Saved data entries
------------
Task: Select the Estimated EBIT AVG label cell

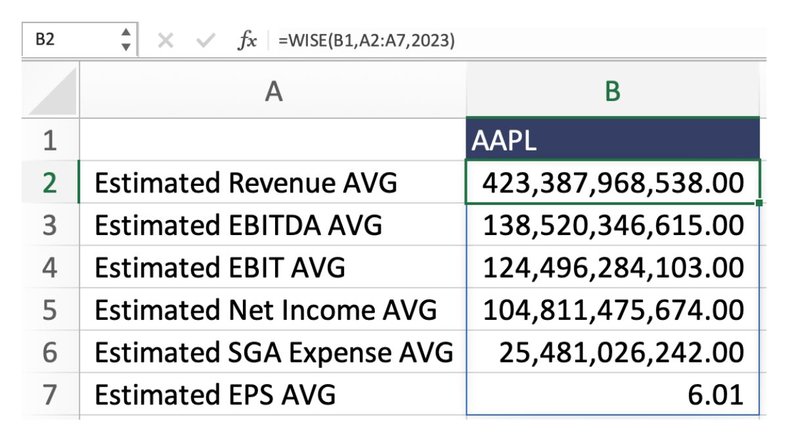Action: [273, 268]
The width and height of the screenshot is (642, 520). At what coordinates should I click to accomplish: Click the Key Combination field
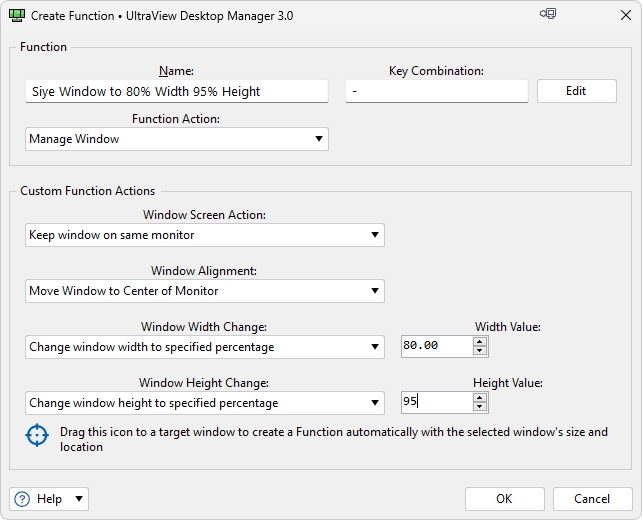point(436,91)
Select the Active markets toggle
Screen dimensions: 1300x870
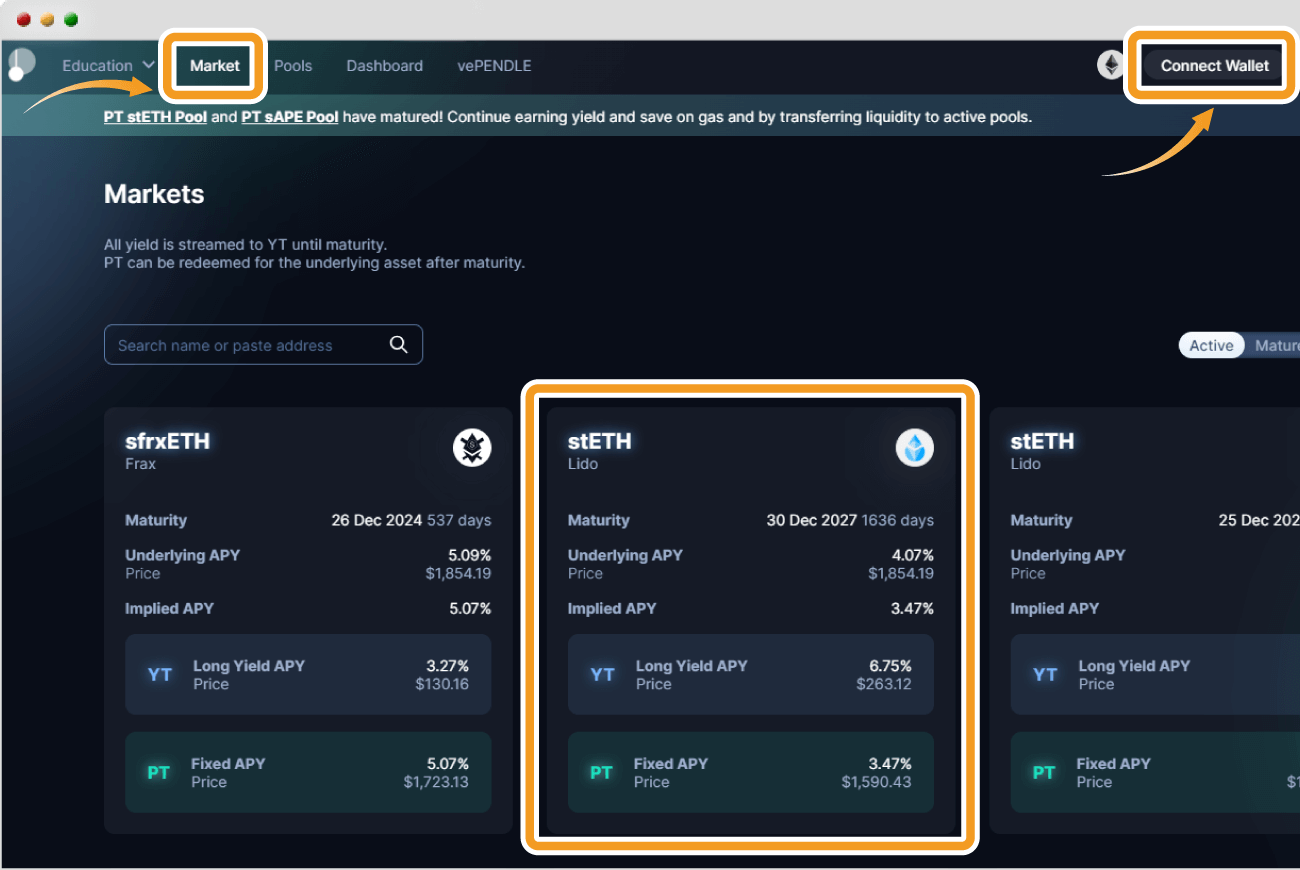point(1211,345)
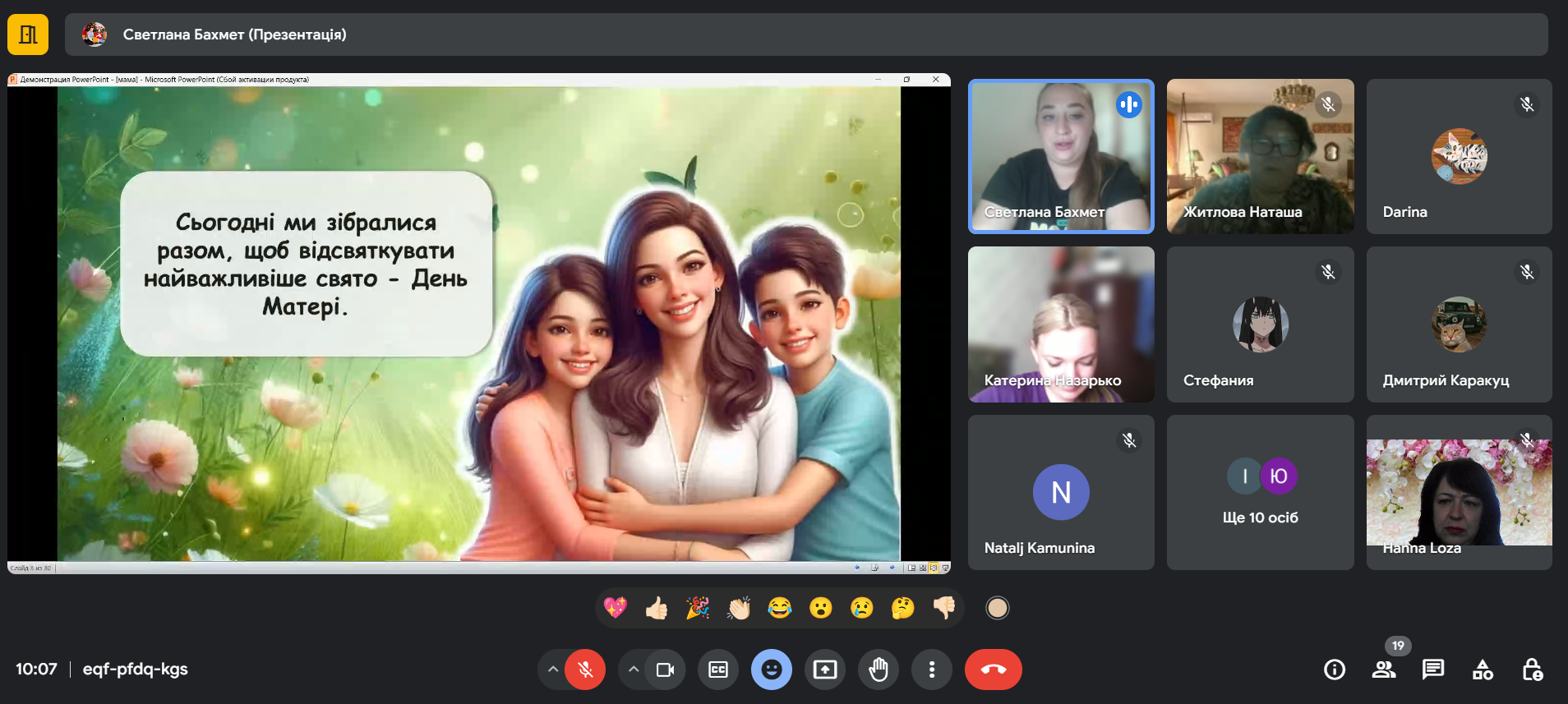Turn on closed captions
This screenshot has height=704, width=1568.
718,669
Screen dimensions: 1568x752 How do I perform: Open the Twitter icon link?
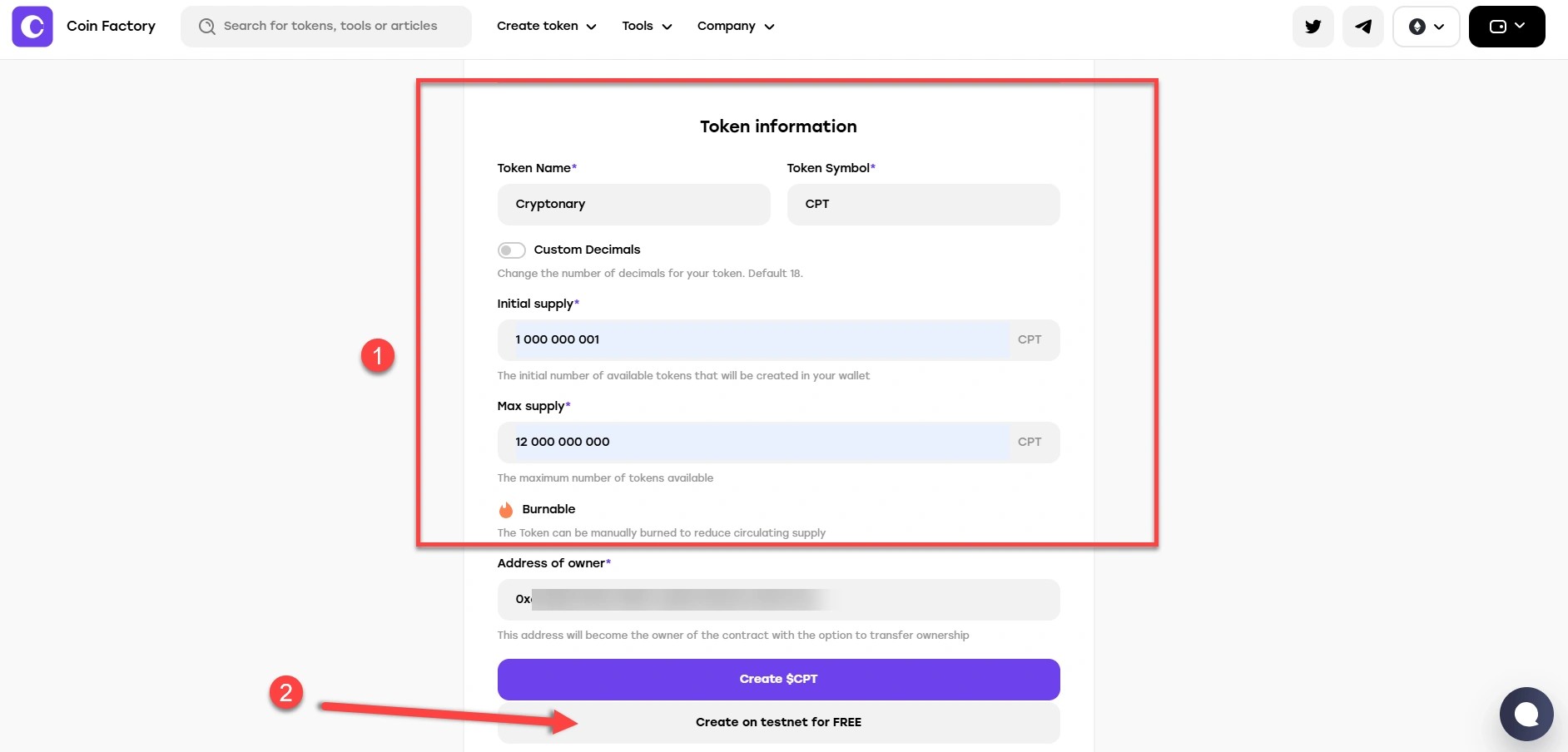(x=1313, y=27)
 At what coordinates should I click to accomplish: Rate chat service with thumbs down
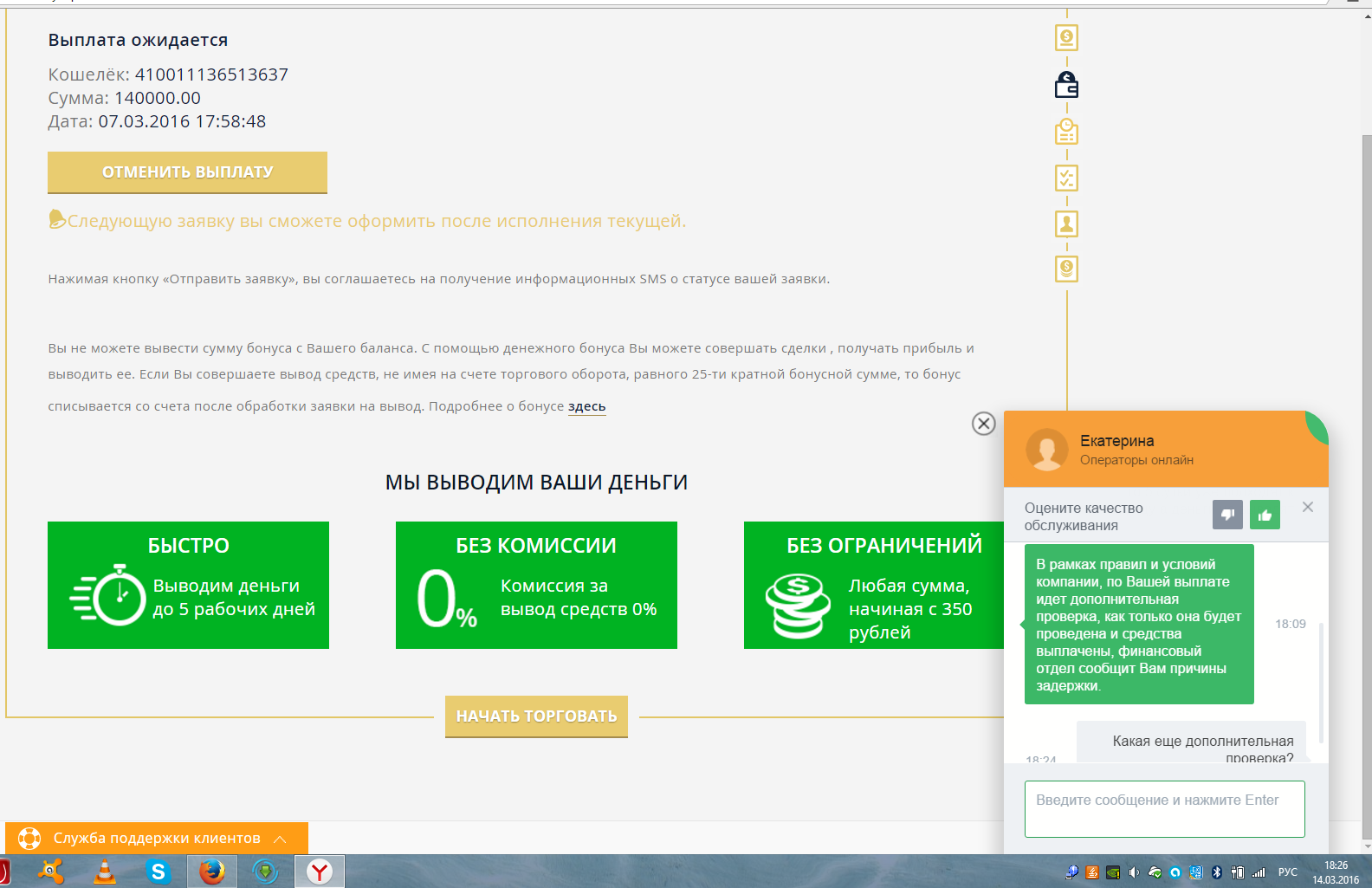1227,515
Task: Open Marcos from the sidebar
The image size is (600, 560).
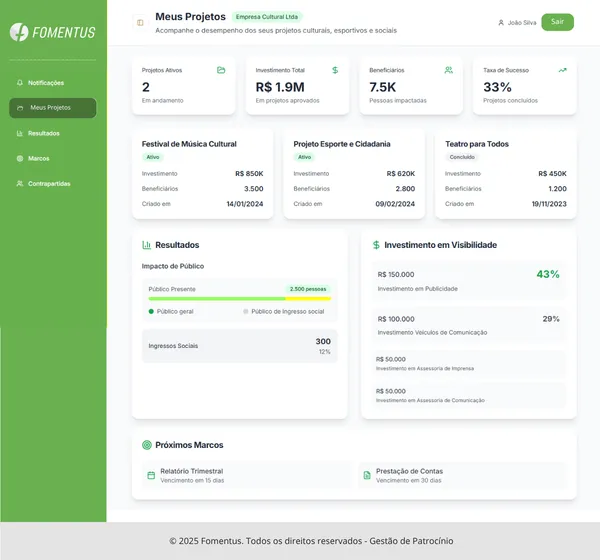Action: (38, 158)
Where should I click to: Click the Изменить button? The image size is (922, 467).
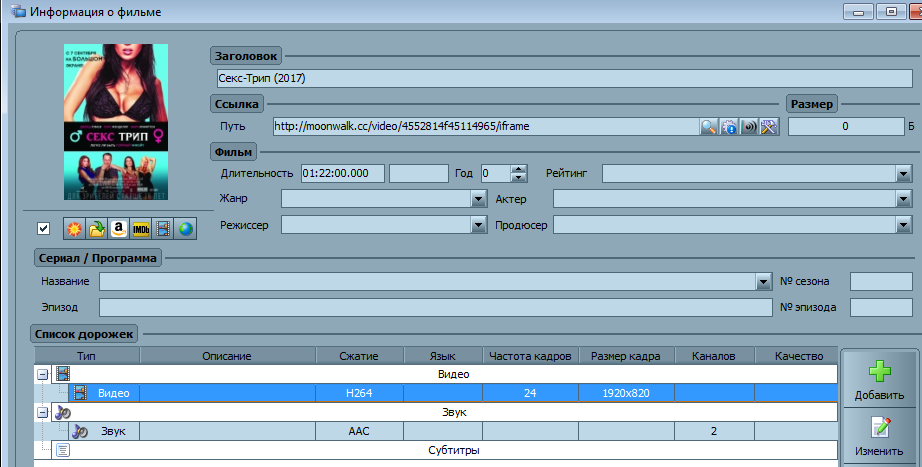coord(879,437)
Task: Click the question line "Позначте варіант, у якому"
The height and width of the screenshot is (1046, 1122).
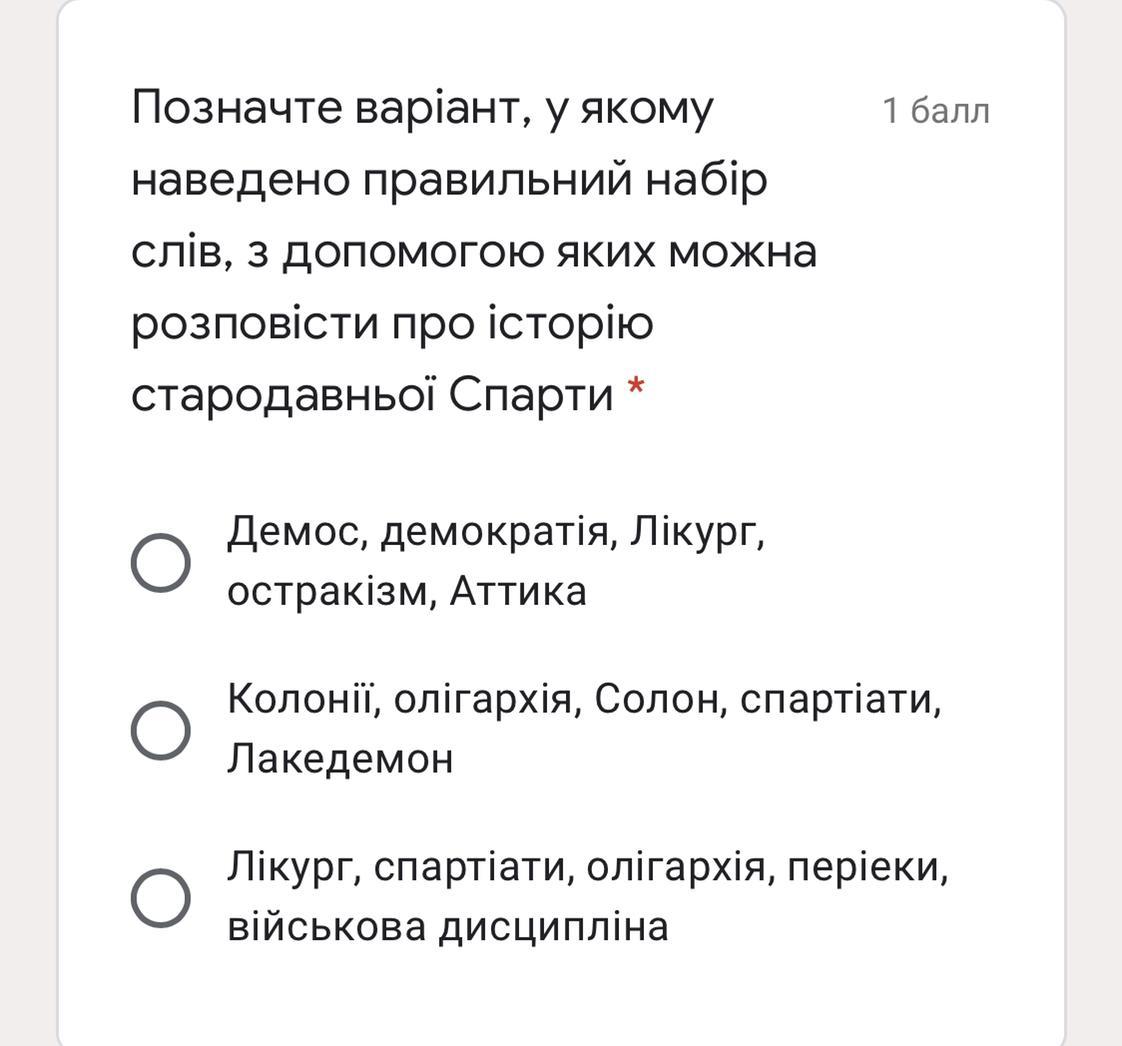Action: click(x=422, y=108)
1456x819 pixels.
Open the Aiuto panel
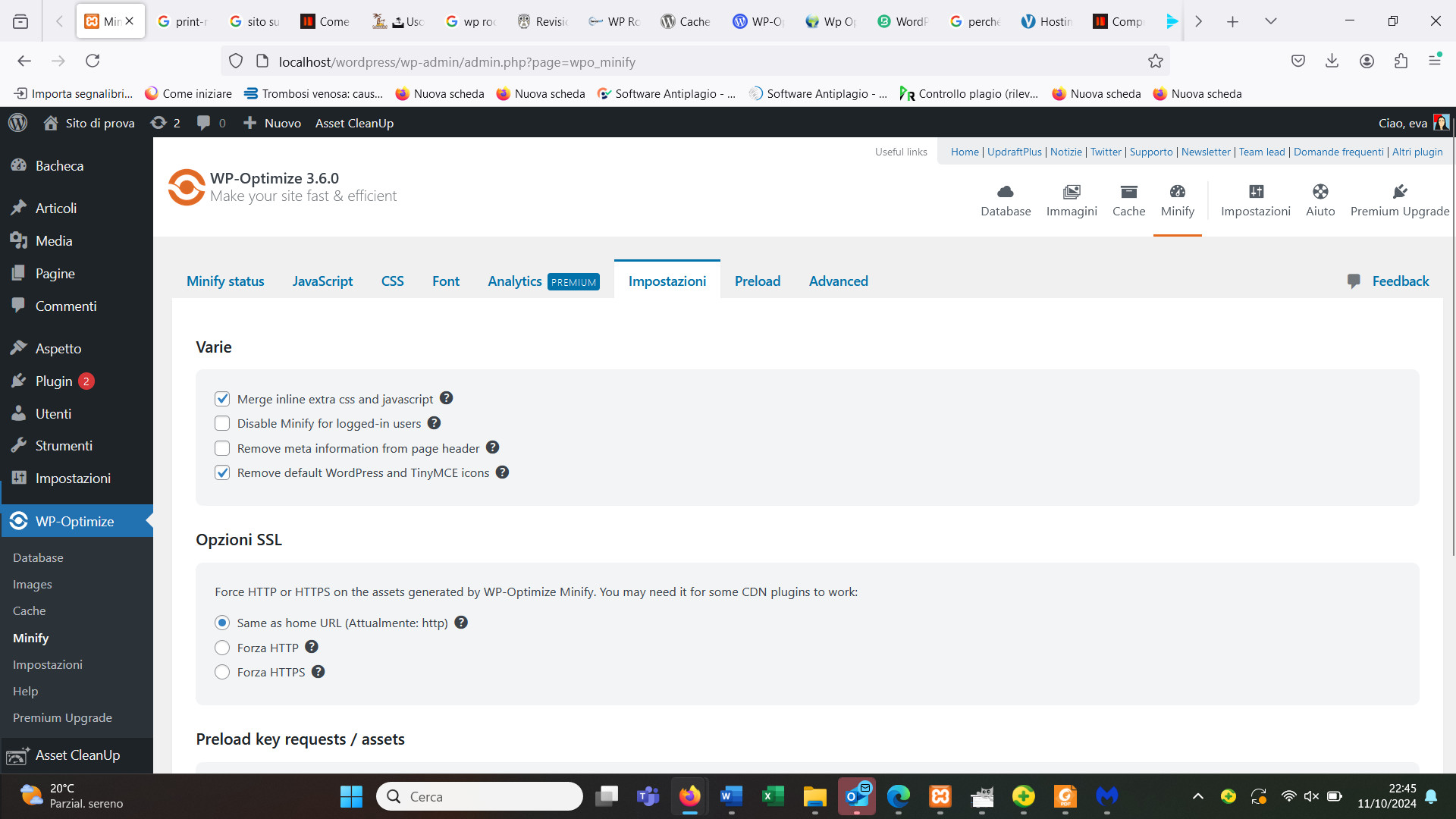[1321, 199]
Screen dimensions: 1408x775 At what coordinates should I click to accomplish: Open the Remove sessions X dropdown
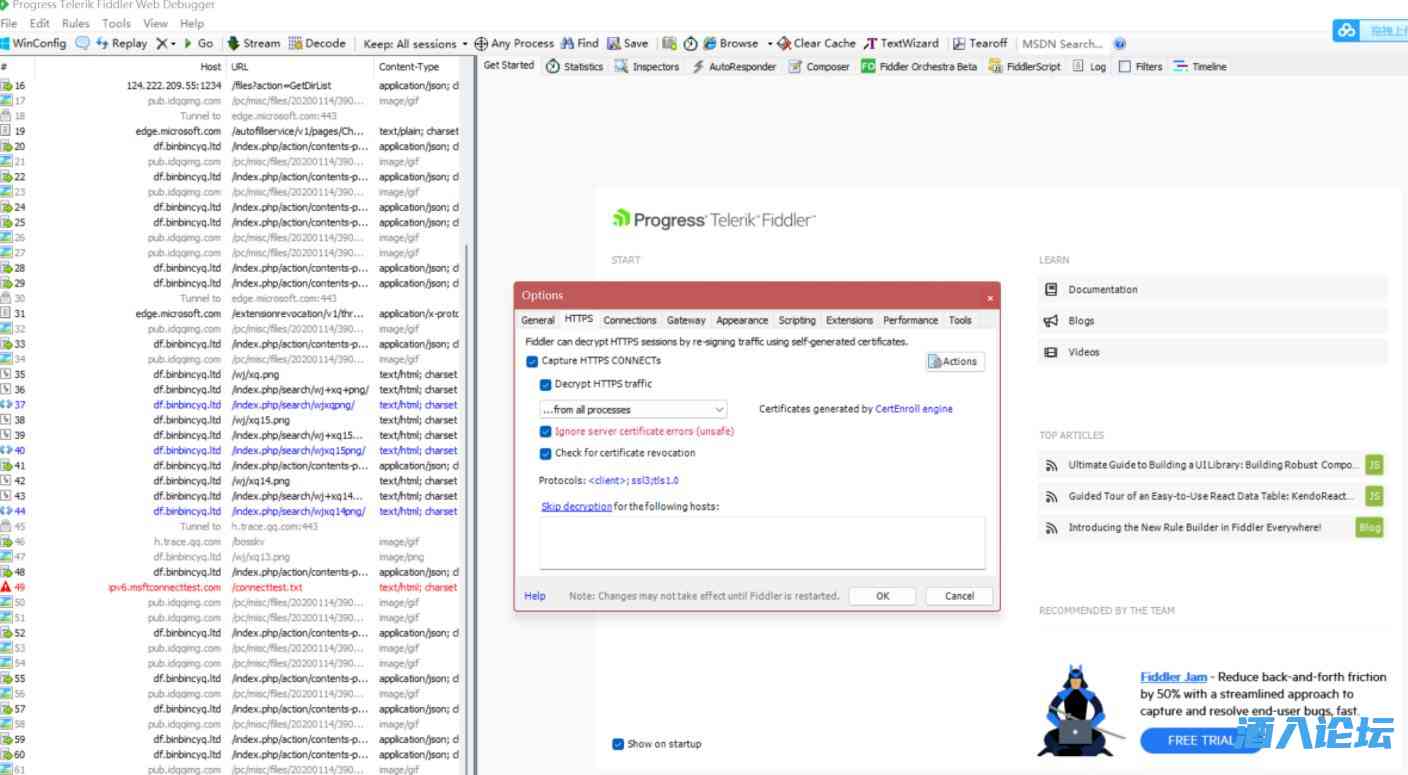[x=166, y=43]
------------
* Work to be completed *
Please transcribe exactly the line containing "The height and" and every later line through the end of the records above, omitting pictures.

* Written solution *
The height and width of the screenshot is (1046, 1122).
Action: click(x=422, y=108)
1456x819 pixels.
Open the Aiuto panel
[1321, 199]
Screen dimensions: 1408x775 At what coordinates should I click to accomplish: Open the Remove sessions X dropdown
[x=166, y=43]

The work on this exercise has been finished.